───── STUDY TEXT ─────

A top cardiologist heaves oxygen cylinders into ICU. Gynaecologists and physiotherapists volunteer for nursing shifts. And surgeons, whose regular work has been upended by Covid-19, help turn unconscious, intubated patients hovering between life and death.

As the second wave of the pandemic gathered deadly momentum, staff in Britain’s NHS painted a picture of a system close to buckling, particularly in London, with all hands required on deck. The government’s chief scientific adviser, Patrick Vallance, on Wednesday described the situation in some hospitals as “like a war zone”.

In the worst affected areas, adult patients stricken with the virus are taking over all available departments — from endoscopy to children’s wards. Frazzled doctors and nurses, stretched to the limits, said they have found stamina to carry on mainly by hauling together.

“We are at a breaking point,” said Amina Ibrahim, an operational department practitioner at St George’s hospital in Tooting, south London, who in normal times would be attending to patients undergoing surgery. In these far from normal times, she will soon begin her second year on the frontline of the pandemic.

Like many of her colleagues, Ms Ibrahim has gone almost without leave since coronavirus first started spreading last year. “As they say, you have to set yourself on fire to keep others warm. A lot of the NHS are setting themselves on fire to keep everyone else warm,” she said.

Last week, the wards in St George’s were a few beds short of being completely full and there were insufficient staff to man much more than that.

───── DATA EXCERPTS ─────

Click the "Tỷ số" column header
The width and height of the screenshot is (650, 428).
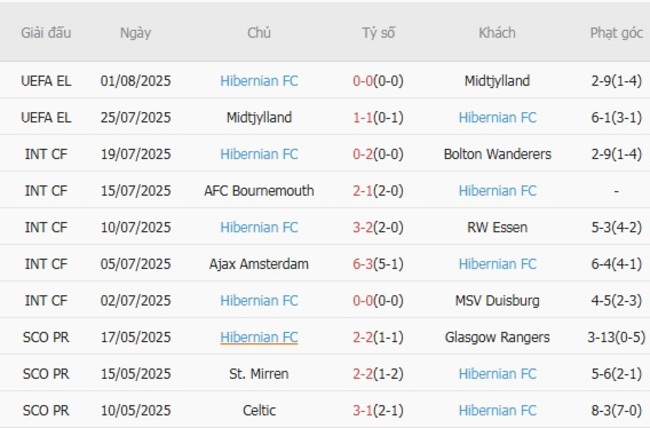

─────
───── DATA EXCERPTS ─────

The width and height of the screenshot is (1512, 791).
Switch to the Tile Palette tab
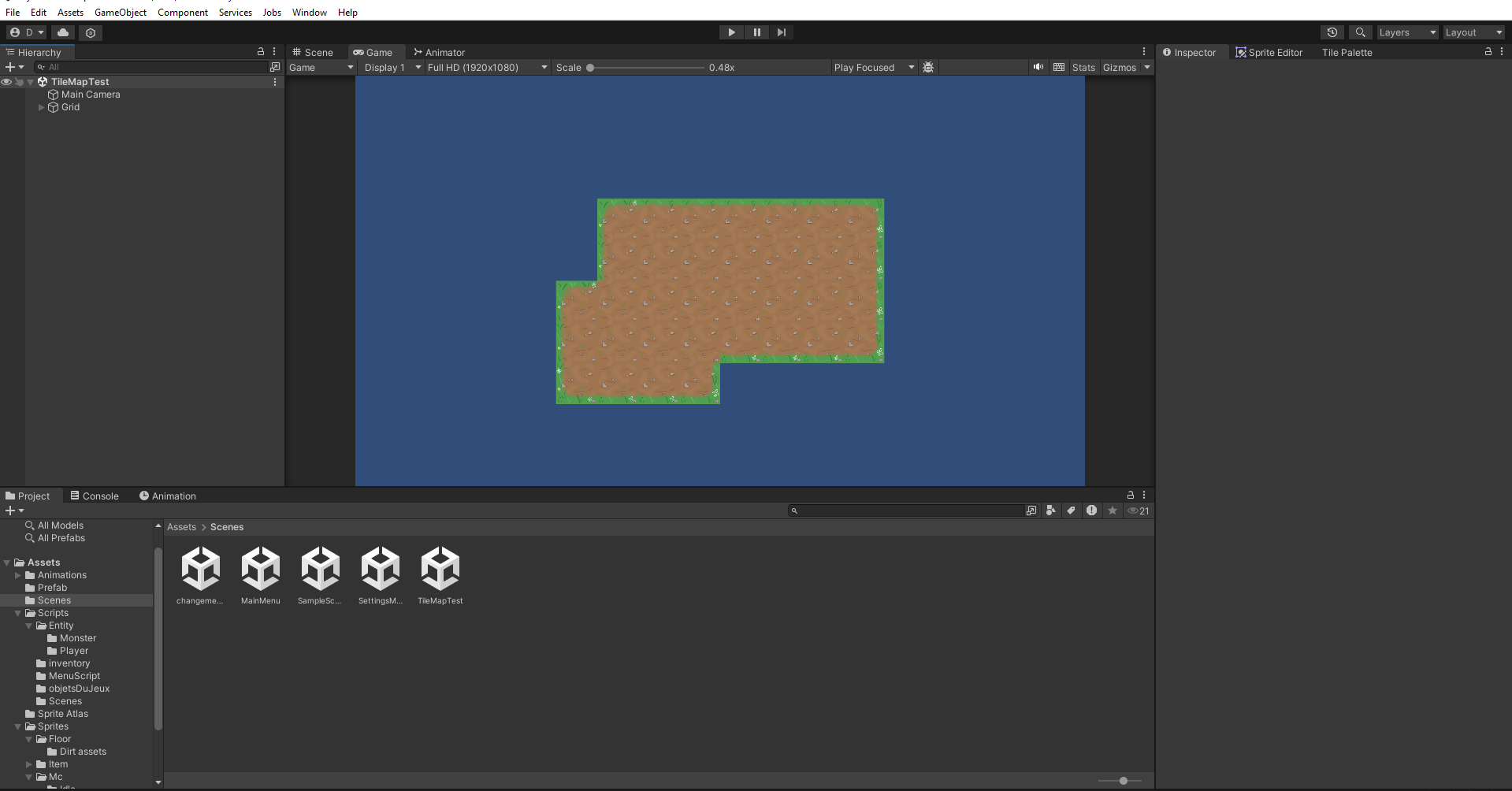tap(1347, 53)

─────

TASK SET:
• A. Answer these questions using the NHS article:
(i) What job title does Patrick Vallance hold?
(ii) In which area of south London is St George's hospital located?
(iii) According to the NHS article, what has helped frazzled doctors and nurses find the stamina to carry on?
• B. Translate this sentence from the NHS article into Spanish: "Last week, the wards in St George's were a few beds short of being completely full and there were insufficient staff to man much more than that."

SOLUTIONS BELOW:
• A.
(i) He is the government's chief scientific adviser.
(ii) Tooting.
(iii) Mainly hauling together.

• B. La semana pasada, a las salas de St George's les faltaban unas pocas camas para estar completamente llenas y no había personal suficiente para atender mucho más que eso.